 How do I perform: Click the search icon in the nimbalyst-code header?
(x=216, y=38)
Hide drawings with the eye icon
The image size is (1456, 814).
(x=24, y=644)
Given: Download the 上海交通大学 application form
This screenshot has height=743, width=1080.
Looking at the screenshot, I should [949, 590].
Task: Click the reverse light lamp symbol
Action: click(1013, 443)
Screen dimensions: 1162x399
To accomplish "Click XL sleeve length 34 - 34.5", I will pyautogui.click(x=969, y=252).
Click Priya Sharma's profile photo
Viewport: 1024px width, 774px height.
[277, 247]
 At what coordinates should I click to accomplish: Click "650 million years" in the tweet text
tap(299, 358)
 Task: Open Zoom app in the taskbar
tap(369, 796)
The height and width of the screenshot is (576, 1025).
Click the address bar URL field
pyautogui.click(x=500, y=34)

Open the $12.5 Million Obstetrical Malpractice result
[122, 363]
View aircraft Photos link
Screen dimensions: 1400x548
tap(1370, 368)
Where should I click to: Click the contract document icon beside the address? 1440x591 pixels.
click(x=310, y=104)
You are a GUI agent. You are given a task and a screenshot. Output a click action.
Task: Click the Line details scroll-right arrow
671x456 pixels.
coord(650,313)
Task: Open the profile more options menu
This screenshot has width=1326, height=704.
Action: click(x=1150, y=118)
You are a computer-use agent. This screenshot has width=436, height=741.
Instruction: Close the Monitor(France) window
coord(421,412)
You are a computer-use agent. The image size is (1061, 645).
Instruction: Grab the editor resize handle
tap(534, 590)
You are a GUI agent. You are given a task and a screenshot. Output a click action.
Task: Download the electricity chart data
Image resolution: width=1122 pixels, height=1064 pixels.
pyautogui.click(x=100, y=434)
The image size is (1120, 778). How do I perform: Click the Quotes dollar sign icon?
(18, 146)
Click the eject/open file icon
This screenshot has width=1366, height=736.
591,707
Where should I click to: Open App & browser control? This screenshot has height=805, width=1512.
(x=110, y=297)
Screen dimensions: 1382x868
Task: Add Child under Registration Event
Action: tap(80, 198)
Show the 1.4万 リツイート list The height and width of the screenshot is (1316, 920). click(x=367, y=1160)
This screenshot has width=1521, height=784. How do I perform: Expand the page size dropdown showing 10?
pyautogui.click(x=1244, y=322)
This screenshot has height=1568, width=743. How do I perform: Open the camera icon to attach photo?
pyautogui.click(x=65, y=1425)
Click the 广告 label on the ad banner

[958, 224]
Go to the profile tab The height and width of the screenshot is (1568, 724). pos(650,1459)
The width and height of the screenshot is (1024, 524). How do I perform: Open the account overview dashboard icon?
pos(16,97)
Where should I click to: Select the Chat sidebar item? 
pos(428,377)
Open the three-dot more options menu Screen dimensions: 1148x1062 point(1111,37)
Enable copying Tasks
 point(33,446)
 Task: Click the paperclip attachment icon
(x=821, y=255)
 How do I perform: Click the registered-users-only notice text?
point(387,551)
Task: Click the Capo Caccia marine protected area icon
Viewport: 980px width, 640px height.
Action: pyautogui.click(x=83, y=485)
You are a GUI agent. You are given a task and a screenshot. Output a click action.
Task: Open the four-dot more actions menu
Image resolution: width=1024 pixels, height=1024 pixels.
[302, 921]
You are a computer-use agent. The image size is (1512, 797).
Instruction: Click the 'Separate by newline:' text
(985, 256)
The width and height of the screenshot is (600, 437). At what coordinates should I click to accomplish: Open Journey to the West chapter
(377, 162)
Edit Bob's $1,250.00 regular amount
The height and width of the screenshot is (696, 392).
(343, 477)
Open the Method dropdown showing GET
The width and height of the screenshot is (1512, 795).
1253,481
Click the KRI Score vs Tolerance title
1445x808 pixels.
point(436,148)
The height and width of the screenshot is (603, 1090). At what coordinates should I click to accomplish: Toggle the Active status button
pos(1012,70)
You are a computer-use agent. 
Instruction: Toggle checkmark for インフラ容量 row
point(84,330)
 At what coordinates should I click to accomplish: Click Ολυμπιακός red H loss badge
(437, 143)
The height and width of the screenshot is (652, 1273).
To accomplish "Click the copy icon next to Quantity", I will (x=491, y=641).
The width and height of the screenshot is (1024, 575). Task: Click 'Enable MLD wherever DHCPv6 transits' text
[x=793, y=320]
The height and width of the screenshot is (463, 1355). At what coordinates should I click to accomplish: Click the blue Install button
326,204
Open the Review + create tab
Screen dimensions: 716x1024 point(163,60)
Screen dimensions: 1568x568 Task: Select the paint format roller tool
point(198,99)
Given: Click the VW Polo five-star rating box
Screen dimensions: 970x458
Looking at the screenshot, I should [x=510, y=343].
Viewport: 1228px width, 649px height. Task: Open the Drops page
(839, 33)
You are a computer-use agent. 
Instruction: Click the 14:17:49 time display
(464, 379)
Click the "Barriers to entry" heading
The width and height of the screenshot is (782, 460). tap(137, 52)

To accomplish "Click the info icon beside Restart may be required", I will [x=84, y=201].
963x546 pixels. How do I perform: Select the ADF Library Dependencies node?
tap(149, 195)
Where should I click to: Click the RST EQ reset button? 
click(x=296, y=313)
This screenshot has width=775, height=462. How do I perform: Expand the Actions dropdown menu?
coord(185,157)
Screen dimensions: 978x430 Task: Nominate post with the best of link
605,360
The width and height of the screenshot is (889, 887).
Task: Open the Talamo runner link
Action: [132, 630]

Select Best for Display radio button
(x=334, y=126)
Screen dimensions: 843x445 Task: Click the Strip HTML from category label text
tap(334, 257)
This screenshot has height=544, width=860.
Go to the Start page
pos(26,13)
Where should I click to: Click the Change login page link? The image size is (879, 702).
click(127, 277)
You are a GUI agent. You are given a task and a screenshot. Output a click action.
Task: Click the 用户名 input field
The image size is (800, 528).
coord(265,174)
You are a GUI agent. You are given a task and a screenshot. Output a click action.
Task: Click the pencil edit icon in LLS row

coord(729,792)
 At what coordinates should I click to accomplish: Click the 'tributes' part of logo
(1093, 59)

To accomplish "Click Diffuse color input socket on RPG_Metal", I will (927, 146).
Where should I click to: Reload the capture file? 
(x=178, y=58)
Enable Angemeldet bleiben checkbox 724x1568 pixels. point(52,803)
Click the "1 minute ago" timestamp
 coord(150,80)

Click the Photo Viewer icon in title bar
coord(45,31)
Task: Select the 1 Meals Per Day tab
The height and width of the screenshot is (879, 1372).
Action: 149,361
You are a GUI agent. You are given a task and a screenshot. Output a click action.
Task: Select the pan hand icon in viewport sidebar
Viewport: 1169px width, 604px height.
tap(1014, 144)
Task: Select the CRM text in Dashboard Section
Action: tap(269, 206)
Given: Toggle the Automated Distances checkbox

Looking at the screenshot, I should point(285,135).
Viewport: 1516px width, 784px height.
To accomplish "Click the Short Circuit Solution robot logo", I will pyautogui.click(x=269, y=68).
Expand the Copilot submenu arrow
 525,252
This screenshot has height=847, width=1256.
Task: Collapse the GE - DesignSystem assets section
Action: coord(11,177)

# # # #

What to do: Return only the number of lines in the listing that contain the string "computer".

Completed exercise: 5